WHAT IS SCOLIOSIS?
Scoliosis is an abnormal curvature of the spine. Structural scoliosis involves curvature and rotation of the spine. There is no cure for this condition without intervention. It is also the most common form of scoliosis. Patients may require treatment to rectify structural scoliosis, thus being more detrimental
Moreover, nonstructural, or functional, scoliosis refers to spinal anatomy that has “side-to-side” curvature, without rotation of the spine. An individual with this kind of scoliosis may rectify the ailment by bending forward, laying down, or stretching. Therefore, being less serious of a condition.
WHAT CAUSES SCOLIOSIS?
There are many causes of scoliosis. This includes congenital, neuromuscular, injury-related, infectious, or degenerative factors. Though it can come to fruition from several variables, the root cause of the condition may be unknown during childhood or from age-related degeneration during adulthood.
WHAT DOES SCOLIOSIS FEEL LIKE?
Symptoms may include high riding shoulder and/or hip, neck pain, mid back pain, low back pain, and numbness. Severity of symptoms depends on how much anatomical distortion the scoliosis causes. Many people may not experience any functional symptoms at all.
HOW DO YOU DIAGNOSE SCOLIOSIS?
The first step to properly diagnosing scoliosis is by obtaining a medical history. This history may include your physician asking about your signs and symptoms and conducting a physical examination. Additionally, a physical exam, which includes observing the positioning of the spine and rib-cage, may be sufficient to diagnosis the condition. Standard X-Ray films can confirm the presence or absence of scoliosis. Patients may required additional testing, such as MRIs or CTs, to shed light on underlying anomalies.
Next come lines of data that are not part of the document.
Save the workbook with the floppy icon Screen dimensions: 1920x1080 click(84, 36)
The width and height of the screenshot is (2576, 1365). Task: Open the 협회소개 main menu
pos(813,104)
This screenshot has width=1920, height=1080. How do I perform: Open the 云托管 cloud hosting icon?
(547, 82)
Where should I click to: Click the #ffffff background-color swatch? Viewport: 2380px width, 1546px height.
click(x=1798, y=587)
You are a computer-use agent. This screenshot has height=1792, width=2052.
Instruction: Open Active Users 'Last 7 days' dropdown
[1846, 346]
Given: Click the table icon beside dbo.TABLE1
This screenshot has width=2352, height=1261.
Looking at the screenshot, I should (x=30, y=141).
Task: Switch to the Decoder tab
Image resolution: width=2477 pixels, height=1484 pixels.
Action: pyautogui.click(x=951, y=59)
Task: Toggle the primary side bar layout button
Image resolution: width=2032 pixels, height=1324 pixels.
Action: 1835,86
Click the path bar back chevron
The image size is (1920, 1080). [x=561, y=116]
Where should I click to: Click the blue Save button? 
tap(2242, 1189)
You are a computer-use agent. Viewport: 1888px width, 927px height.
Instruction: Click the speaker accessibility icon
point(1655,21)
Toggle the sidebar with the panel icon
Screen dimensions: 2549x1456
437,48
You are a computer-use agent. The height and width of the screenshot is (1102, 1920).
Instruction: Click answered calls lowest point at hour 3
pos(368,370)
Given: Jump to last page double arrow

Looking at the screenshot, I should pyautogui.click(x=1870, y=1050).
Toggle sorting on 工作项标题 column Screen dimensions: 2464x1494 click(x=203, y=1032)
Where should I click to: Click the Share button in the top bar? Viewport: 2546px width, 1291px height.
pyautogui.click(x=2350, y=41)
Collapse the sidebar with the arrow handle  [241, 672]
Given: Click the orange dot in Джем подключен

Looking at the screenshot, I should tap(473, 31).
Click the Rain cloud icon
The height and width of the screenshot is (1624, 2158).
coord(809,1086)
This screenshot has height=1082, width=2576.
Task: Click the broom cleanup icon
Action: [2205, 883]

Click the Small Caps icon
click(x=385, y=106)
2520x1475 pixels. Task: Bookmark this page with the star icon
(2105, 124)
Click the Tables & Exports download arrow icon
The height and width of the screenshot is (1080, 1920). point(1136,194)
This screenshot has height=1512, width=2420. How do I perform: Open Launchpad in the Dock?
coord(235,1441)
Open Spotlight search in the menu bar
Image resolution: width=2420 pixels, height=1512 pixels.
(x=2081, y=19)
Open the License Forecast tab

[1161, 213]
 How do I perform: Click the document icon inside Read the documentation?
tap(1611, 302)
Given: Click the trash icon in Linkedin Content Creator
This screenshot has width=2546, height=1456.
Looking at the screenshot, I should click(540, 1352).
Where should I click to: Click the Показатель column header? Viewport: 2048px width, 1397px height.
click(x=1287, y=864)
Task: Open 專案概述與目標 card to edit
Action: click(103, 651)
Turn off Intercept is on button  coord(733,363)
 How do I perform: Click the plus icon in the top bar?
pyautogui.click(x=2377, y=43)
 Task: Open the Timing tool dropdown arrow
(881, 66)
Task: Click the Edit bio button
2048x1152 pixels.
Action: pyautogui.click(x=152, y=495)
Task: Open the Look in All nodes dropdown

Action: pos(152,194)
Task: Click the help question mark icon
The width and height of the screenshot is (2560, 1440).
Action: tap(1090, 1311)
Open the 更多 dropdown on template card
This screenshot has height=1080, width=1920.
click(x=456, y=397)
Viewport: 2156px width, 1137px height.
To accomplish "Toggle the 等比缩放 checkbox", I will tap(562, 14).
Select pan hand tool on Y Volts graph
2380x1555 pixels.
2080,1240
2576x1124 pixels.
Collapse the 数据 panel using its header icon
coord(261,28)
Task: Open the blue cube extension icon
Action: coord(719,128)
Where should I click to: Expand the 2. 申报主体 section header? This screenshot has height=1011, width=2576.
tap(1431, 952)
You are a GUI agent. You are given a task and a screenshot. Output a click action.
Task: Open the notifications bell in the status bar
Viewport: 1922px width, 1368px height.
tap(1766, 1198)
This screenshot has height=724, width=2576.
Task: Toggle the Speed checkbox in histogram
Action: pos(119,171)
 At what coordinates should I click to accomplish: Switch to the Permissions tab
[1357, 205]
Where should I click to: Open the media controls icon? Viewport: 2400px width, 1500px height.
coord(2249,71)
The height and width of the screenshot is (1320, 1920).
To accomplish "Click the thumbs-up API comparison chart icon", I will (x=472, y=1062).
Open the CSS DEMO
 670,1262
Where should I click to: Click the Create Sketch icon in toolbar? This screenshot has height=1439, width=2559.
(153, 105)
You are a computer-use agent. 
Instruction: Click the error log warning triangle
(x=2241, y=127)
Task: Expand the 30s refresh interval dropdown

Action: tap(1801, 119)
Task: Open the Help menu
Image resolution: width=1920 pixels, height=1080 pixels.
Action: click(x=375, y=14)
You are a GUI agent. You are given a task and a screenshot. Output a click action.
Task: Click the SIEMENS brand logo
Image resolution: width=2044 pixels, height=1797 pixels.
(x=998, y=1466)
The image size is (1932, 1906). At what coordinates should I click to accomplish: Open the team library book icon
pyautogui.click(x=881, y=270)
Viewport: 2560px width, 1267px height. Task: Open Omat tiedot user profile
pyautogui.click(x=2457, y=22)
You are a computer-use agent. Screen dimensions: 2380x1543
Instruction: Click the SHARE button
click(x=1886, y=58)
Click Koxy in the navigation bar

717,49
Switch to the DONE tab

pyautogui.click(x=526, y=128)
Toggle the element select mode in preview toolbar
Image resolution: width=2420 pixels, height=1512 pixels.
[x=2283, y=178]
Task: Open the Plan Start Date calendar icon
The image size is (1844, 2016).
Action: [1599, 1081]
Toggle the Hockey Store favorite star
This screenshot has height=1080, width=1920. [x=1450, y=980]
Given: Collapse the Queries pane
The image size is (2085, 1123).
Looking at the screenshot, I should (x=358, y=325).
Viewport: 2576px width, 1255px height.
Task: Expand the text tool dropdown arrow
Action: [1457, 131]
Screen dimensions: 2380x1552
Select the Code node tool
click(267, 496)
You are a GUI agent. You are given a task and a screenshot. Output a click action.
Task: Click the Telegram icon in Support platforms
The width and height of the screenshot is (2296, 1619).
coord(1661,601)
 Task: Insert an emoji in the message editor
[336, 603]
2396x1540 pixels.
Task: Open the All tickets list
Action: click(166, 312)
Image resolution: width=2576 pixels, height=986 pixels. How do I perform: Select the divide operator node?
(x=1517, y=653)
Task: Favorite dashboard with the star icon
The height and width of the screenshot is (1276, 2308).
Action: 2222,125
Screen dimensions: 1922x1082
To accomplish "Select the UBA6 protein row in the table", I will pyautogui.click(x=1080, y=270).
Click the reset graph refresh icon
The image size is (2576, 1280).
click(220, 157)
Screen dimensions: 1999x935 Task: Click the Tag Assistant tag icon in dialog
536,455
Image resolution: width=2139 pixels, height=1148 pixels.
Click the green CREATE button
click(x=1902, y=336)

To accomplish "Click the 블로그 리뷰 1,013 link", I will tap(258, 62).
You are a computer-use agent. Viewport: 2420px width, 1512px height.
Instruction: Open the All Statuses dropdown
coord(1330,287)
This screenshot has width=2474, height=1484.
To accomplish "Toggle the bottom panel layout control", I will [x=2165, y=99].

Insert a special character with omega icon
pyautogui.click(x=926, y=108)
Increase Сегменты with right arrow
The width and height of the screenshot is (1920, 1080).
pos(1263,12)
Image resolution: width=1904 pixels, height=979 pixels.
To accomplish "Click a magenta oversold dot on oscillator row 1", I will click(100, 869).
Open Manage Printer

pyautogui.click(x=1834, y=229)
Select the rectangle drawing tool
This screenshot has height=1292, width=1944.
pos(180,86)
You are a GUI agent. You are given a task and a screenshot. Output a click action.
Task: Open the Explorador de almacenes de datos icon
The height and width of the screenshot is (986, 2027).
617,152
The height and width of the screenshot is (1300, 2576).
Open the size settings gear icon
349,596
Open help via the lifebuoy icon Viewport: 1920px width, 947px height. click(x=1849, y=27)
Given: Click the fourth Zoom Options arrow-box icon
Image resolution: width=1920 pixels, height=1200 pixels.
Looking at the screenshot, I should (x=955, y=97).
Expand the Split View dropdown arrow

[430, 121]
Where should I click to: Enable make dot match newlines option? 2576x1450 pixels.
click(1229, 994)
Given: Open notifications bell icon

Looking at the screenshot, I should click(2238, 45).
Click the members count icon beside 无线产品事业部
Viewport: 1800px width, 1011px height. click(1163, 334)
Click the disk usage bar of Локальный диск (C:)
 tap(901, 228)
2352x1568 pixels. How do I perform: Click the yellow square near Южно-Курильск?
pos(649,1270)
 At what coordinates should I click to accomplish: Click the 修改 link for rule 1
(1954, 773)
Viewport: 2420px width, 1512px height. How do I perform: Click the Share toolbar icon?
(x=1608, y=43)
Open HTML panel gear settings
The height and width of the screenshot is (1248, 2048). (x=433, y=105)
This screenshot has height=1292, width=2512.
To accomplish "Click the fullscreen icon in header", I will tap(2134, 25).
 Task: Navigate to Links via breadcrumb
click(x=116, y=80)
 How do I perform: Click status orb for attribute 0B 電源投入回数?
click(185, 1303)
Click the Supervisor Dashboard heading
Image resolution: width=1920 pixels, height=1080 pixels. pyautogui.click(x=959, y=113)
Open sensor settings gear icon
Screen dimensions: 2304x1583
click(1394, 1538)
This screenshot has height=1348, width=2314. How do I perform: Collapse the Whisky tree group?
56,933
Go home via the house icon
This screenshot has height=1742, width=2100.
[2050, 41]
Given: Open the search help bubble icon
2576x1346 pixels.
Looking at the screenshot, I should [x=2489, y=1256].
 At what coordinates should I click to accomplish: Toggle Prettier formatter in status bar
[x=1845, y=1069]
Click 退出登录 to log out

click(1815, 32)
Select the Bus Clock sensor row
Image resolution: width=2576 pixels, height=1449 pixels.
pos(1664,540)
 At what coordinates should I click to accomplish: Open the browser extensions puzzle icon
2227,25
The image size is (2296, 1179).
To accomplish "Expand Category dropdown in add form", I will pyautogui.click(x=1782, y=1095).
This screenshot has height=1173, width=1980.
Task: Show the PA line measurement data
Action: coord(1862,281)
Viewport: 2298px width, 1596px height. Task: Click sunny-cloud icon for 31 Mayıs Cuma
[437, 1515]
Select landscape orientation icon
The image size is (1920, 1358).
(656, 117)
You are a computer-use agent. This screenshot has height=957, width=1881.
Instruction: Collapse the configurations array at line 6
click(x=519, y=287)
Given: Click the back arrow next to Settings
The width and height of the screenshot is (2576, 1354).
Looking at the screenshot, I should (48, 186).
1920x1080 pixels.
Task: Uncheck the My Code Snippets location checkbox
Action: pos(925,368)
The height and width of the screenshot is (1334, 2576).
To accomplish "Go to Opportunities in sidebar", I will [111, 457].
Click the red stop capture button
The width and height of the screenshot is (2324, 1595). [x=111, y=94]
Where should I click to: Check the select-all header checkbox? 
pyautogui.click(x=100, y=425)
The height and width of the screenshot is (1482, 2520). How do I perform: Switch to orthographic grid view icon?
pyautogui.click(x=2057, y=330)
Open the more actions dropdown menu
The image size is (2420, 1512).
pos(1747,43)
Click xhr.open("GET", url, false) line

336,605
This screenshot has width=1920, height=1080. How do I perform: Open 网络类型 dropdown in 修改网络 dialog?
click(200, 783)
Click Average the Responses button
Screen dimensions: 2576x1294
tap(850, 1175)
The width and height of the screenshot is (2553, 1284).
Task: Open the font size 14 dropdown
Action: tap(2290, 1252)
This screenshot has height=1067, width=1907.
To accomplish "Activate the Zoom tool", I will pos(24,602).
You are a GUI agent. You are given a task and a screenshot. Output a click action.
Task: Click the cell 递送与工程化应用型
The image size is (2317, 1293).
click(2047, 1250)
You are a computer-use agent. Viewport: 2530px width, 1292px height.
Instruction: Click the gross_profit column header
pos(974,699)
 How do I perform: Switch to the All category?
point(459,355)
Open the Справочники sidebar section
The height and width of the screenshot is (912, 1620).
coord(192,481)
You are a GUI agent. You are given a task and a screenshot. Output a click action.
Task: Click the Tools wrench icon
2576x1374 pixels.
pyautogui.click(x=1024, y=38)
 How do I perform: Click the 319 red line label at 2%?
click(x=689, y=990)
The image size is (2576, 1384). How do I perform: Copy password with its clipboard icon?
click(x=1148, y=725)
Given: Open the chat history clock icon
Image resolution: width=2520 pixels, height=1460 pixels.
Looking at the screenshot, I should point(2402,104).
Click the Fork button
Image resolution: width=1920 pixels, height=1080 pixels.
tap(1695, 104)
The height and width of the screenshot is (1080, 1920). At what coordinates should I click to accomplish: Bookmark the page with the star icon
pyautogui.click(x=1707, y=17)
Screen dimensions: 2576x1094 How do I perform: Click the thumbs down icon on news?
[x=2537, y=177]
HOW DO YOU TREAT SCOLIOSIS?
Treatment options may vary depending on the severity of the curve to the spine. Initially, a focus on conservative care is taken. However, if needed patient will have the option to have complex surgical scoliosis correction. Certain minimally invasive procedures and techniques can be utilized to minimize risk of complications during spinal reconstruction.